If either of Netanyahu’s right-wing political rivals for the Prime Minister’s job had been leading Israel over this last year or so, what would be the situation in the Gaza Strip and the West Bank today?
A future potential Israeli leader is the extreme right-wing Naftali Bennett, leader of the Jewish Home party which is devoted to creating a Greater Israel that includes all of the West Bank and the Gaza Strip and excludes any possibility of there ever being a Palestinian state. Bennett is currently Minister of the Economy in Netanyahu’s cabinet.
Another contender is the even more extreme right-winger Avigdor Liebermann, the controversial leader of the right-wing Yisrael Beiteinu party and currently Foreign Minister in the Israeli government. He is also a past Deputy Prime Minister.
Had either of these two rivals of Netanyahu been Prime Minister of Israel during the past year or so we would be looking at a vastly different Middle East today.

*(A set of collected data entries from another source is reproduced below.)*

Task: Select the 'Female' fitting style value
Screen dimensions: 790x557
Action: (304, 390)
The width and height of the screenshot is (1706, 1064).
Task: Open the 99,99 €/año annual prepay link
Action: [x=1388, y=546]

During the recent conflict Liebermann said that Israel will eventually need to reoccupy the Gaza Strip and ‘overthrow’ Hamas saying that “the occupation of Gaza and the overthrow of Hamas is a process that would take more than four months”. Naftali, a little less brash than Liebermann, nonetheless is adamant about obtaining a positive Israeli ‘victory’ over Hamas saying that the Israelis should continue until the Gaza Strip is ‘demilitarised’, a euphemism for occupation which is the only way Israel can ever hope to permanently keep Hamas out of the Gaza Strip.
Both Liebermann and Bennett are strong Greater Israel Zionists and support increasing settlements in the West Bank as well as building new ones in the Gaza Strip with a view to eventually annexing both territories to Israel.
The difference between the Liebermann-Naftali attitude and Netanyahu’s is that neither Liebermann nor Naftali make any secret about what they envisage for the future of the Gaza Strip and the West Bank. Netanyahu on the other hand, who actually wants the same thing, is far more politically pragmatic about these issues given that, as prime minister, he needs to tread a fine line between the reality of needing US support militarily and politically and knowing that the US will not support an invasion and full occupation of the Gaza Strip and the West Bank. In other words, Liebermann and Naftali are both of the ‘We don’t care what the world thinks’ faction of Israel’s extreme right-wing as opposed to Netanyahu who very much cares what the rest of the world thinks of his actions because he needs to rely on their support for all that he does.